My mother has been in a nursing home for eleven months, with no chance of her coming out. She recently told me to put her bungalow on the market. As I have Power of Attorney, can I legally go ahead and sell it?
A. This, as I’m sure you appreciate, is quite a complex question which really needs to be addressed to your solicitor.
That said however, my understanding of the guiding principles is basically this: Powers of Attorney (PoA’s) can be either general or specific. In other words, they can either delegate all powers to the chosen individual, or they can specify particular powers. Similarly, some PoA’s are effectively open-ended in terms of their shelf-life, while others only remain in force for a set period of time.
The net result of this is that as long as your PoA has been validly executed as a deed, is still in force, and is not specifically limited to another issue or issues, then there is no reason why you cannot legally sell your mothers property.
When you come to do so, the solicitor you instruct to act for you in the sale will need to have sight either of the original PoA or a certified copy, in order to prepare the contract documentation correctly. You will then be required to sign all paperwork in relation to the house sale as Attorney for your mother.
Of course, you already have your mother’s agreement to the sale, which is as it should be.
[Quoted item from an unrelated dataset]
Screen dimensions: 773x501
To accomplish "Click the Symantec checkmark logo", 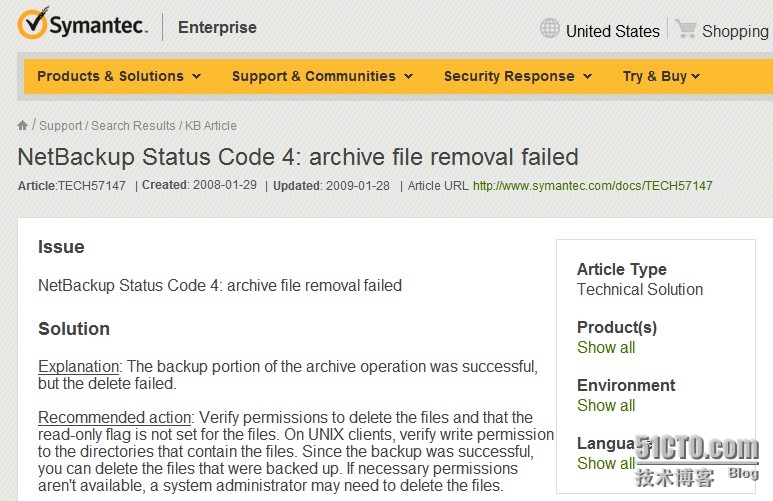I will (32, 23).
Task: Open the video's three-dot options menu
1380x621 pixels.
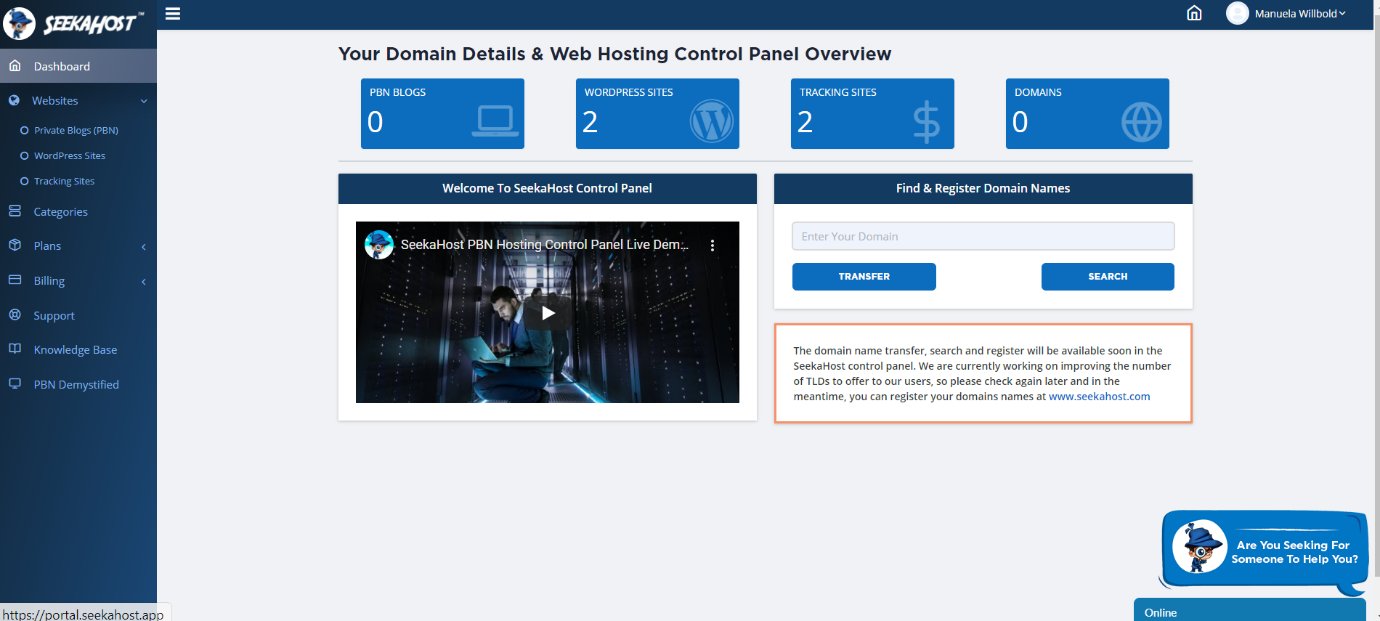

However, PoA’s are often granted because the individual concerned is not deemed to be capable of making their own rational decisions. In such cases, it may be necessary to apply to the Court of Protection.
Finally, one further point I think worth mentioning on the general subject of PoA’s – although I’m sure it doesn’t apply in your case - is that the appointed attorney must, of course, always act in the best interests of the appointee. If not, then he or she can be sued for breach of trust.